今シーズンの目標は勝点55で6位以内と公言しており、目標達成に向けた陣容は揃い指揮官の手腕に期待が高まる。
書き手:Y.K 編集:佐藤祐一
GK・DF
東京五輪メンバー選出も果たすべく、出場機会を求めた小島亨介がアルビレックス新潟に期限付き移籍した。代わってザスパクサツ群馬でJ2昇格に大きく貢献した吉田舜が飛び級個人昇格でJ1に台頭、2人は同い年で当時、大学年代トップクラスのGKだった。

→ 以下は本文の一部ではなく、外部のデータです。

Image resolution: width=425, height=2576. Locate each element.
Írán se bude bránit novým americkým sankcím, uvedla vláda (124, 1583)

ディフェンスラインには、盤石の3枚に加えてヴァンフォーレ甲府から小出悠太を獲得した。空中戦やビルドアップが特徴的で最終ラインから構築するコンセプトの戦術に於いて新しいピースが加わった。また若い世代の台頭も促し関西大学から羽田健人、米子北高校から高橋祐翔を獲得し将来性にも富んだスカッドだ。
MF
移籍が取り沙汰された小塚和季の残留で戦力ダウンを回避した。次の高みへ松本山雅FCから町田也真人、徳島ヴォルティスから野村直輝のW獲りに成功。2人は攻撃に厚みや変化をもたらすことができるプレーヤーであり、得点力向上へ新たなピースだ。
ボランチとウィングバックの顔触れは昨シーズンから概ね変わらず対戦相手によって組み合わせを変えてくるだろう。プロ1年目から欠かせないプレーヤーになった長谷川雄志や期限付き移籍から復帰する高畑奎汰の若手組が競争力を高める人材になり得る。V・ファーレン長崎から加入した香川勇気はウィングバックを想定できるがCBの左のストッパーを併用も考えられる。
FW
片野坂知宏監督自ら出向いて獲得した川崎フロンターレの知念慶の加入が大きい。直々のオファーということあって期待値は高い。出場機会が限られた…特に昨シーズン広範の鬱憤を晴らす活躍を見せられるかに注目だ。サプライズはザスパクサツ群馬からJ3得点王の高澤優也の獲得か。高澤はヘディングや一振りで試合を決めるシュートセンスに秀でている万能型ストライカーで、GK吉田舜同様、大卒2年目の選手となる。獲得したFWそれぞれ個性がハッキリしていて、リーグ後半戦得点力不足に陥ったが今年はその課題が払拭できそうなメンバーが集まった。